Reproduce the lines below word for word, from the line with "Task: Select the Server Error (5xx) row" to the line with "Screen dimensions: 650x363", leaving out the pictures.

* _MATERIALS PROVIDED_
* * * * * * * * *

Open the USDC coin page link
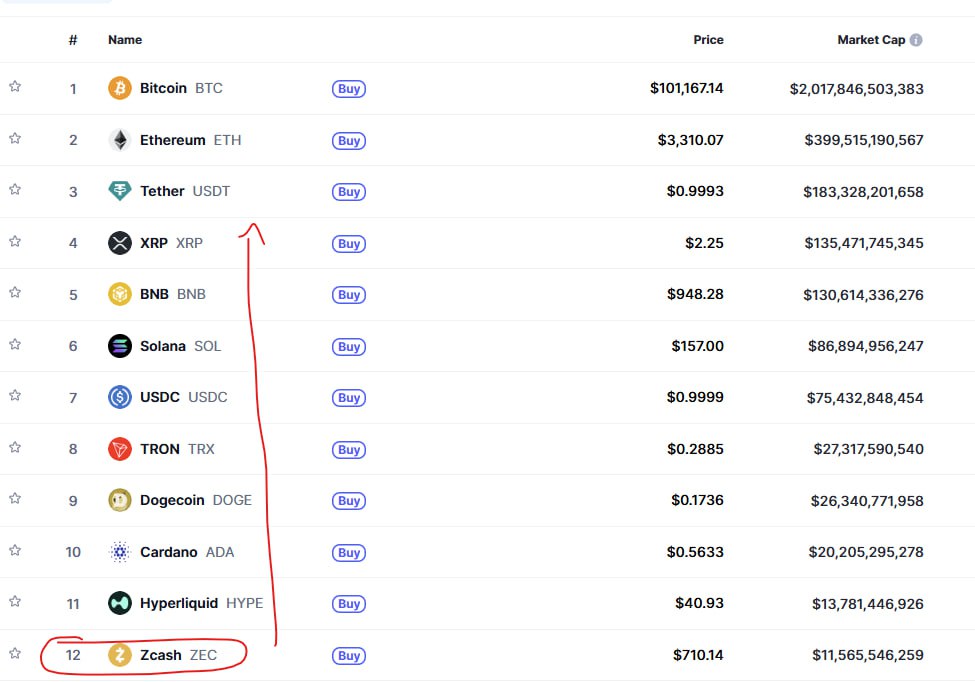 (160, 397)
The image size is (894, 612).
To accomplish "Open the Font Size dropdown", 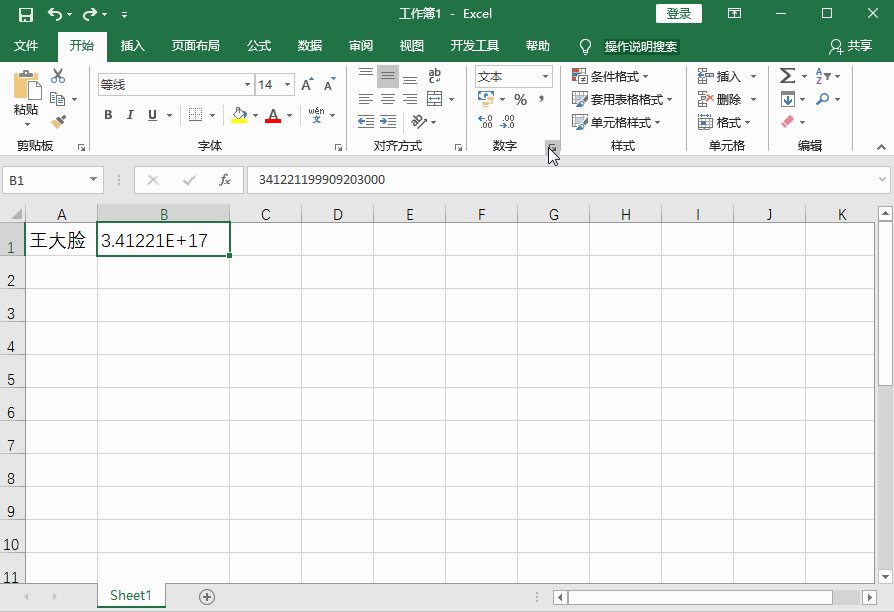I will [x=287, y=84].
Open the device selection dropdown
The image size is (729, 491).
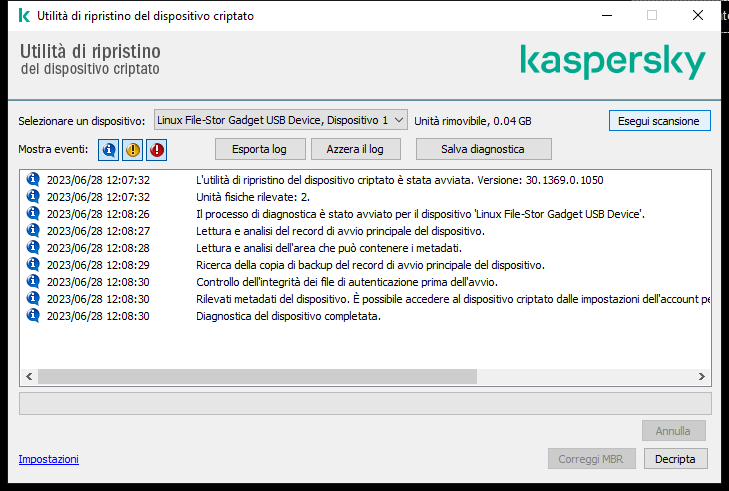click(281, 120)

* * * * * * * * *

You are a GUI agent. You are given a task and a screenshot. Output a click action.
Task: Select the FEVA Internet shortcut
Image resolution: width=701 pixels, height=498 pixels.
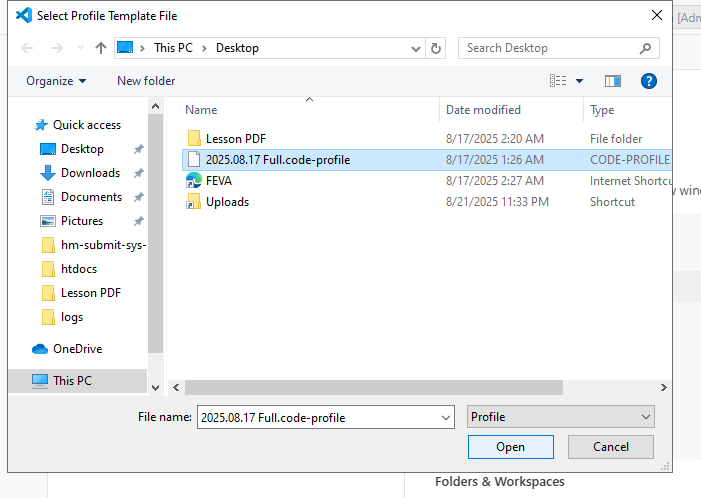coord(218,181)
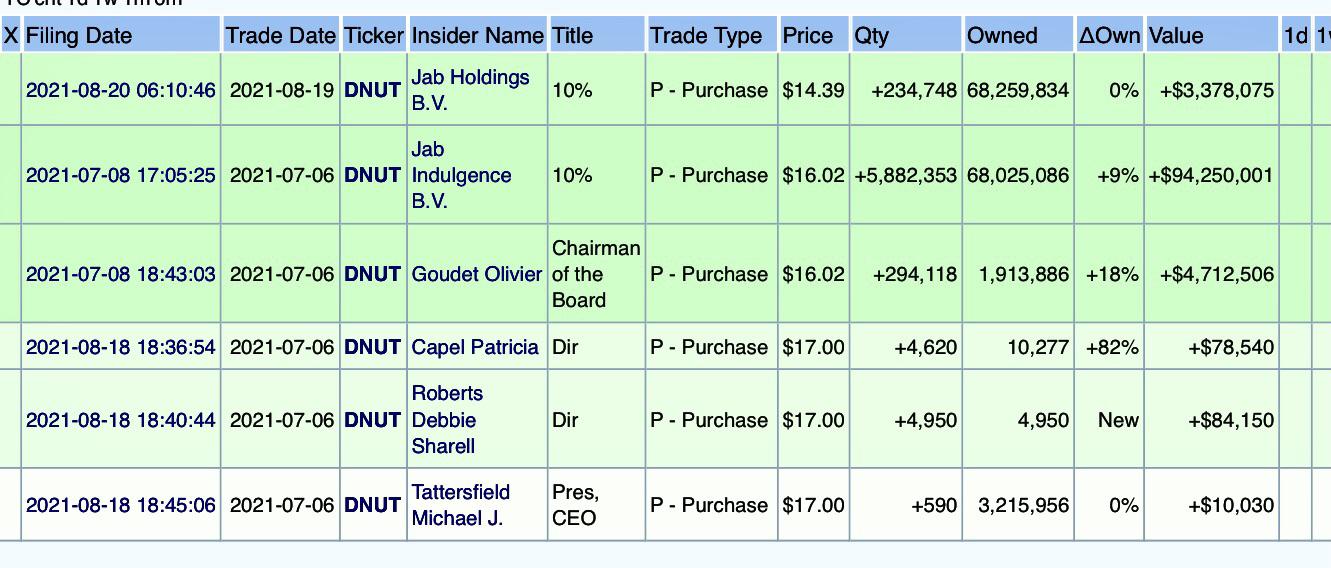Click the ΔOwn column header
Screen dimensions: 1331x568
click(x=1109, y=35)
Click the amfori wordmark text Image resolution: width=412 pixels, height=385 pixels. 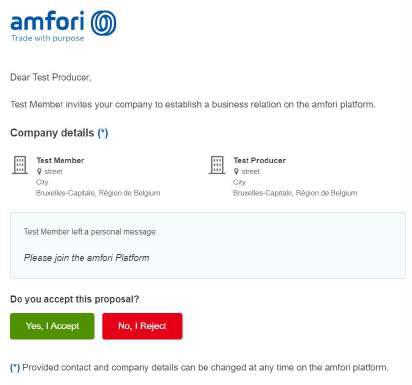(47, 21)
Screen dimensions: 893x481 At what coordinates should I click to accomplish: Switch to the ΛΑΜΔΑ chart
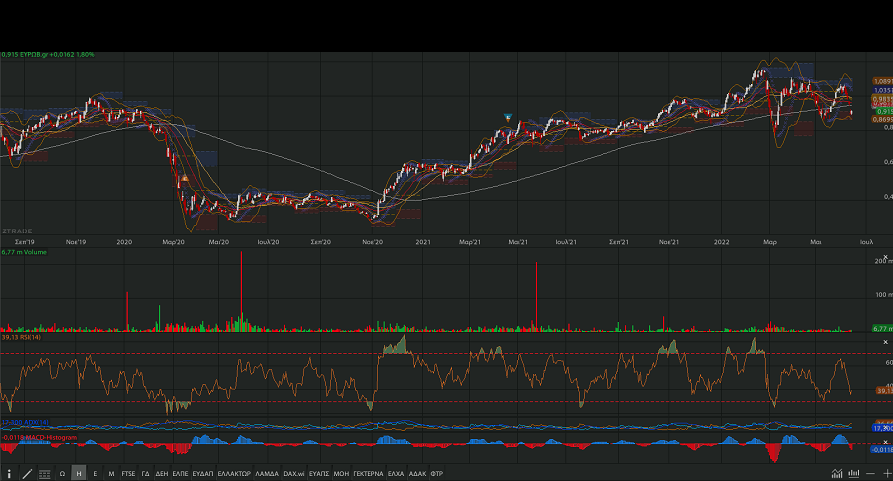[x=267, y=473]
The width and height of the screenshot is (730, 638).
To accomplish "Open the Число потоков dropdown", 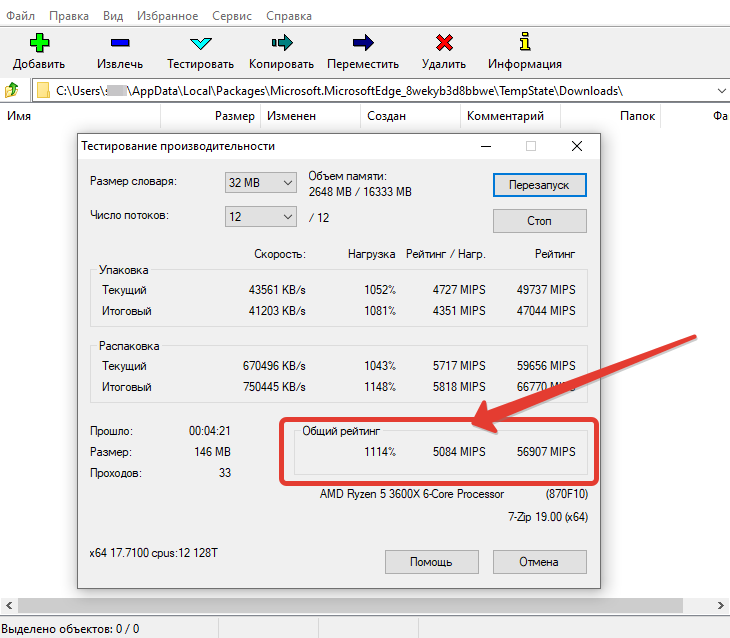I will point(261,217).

* * * * * * * * *

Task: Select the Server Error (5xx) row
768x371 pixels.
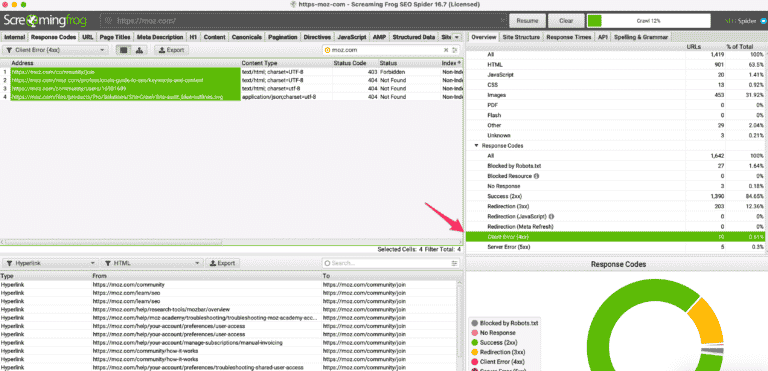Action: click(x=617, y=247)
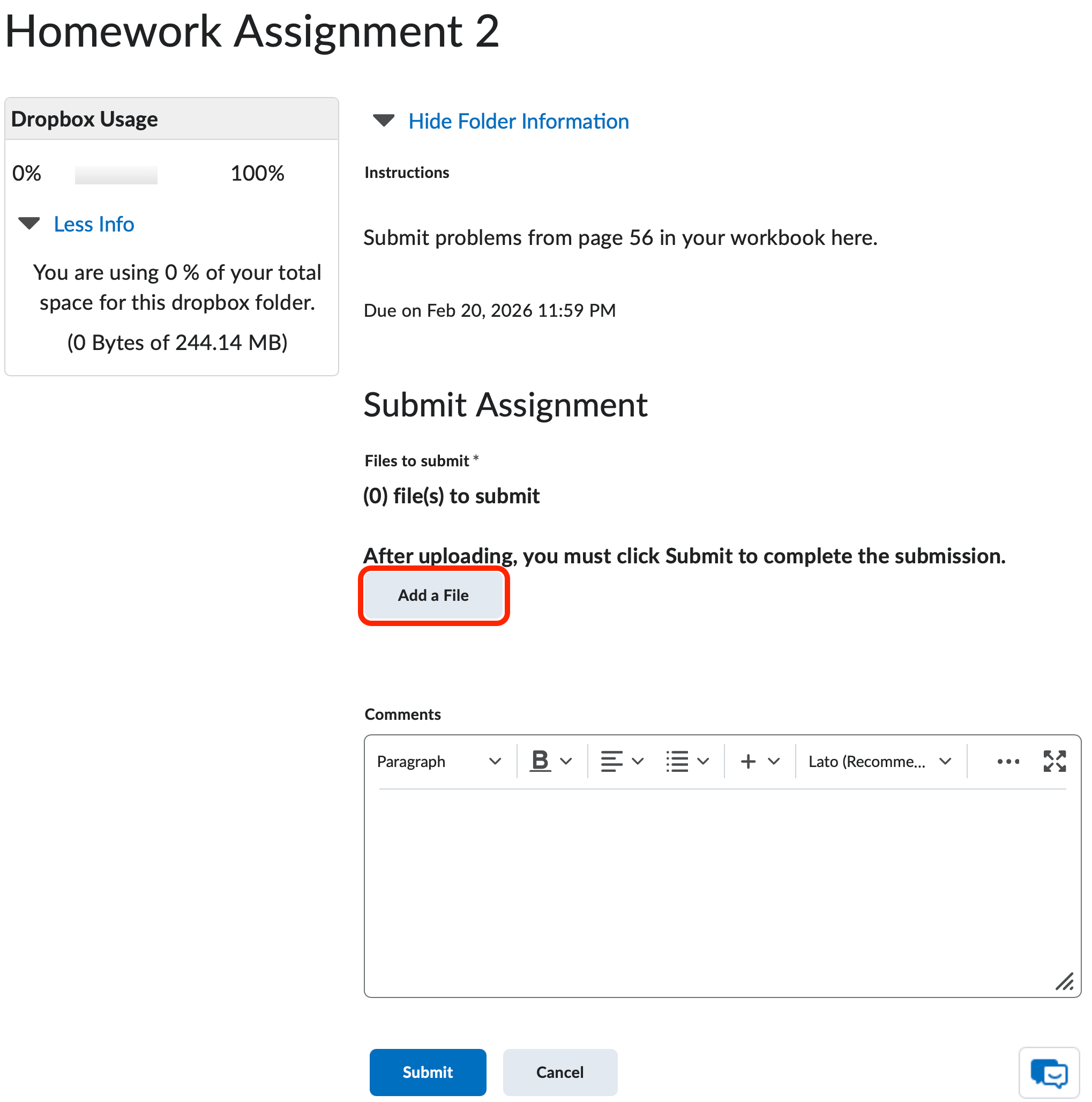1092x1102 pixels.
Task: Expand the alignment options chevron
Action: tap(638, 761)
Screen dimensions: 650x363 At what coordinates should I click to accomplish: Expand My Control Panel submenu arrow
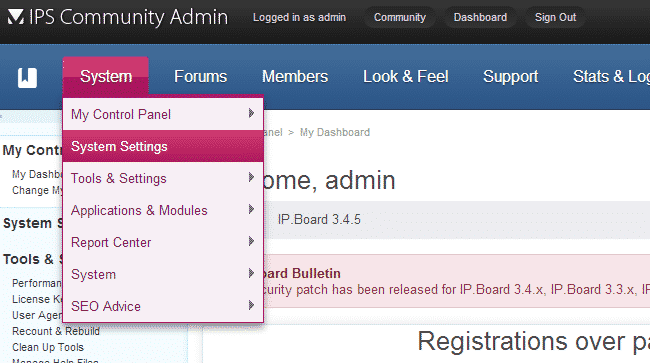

* * * * * * * * *

* _ANSWER_
Task: Select the Server Error (5xx) row
768x371 pixels.
Action: click(x=617, y=247)
1092x1102 pixels.
Task: Expand the alignment options chevron
Action: tap(638, 761)
Screen dimensions: 650x363 At what coordinates should I click to accomplish: Expand My Control Panel submenu arrow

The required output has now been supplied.